The problem = Line by line, copy out the data that follows.

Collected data
________________________
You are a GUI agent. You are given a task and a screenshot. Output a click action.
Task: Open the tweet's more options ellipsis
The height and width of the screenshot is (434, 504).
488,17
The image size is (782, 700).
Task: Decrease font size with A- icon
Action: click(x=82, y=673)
________________________
Written response =
You are a GUI agent. You are given a task and a screenshot. Output a click action.
Task: Open the tweet's more options ellipsis
The height and width of the screenshot is (434, 504).
488,17
The image size is (782, 700).
Task: Decrease font size with A- icon
Action: click(x=82, y=673)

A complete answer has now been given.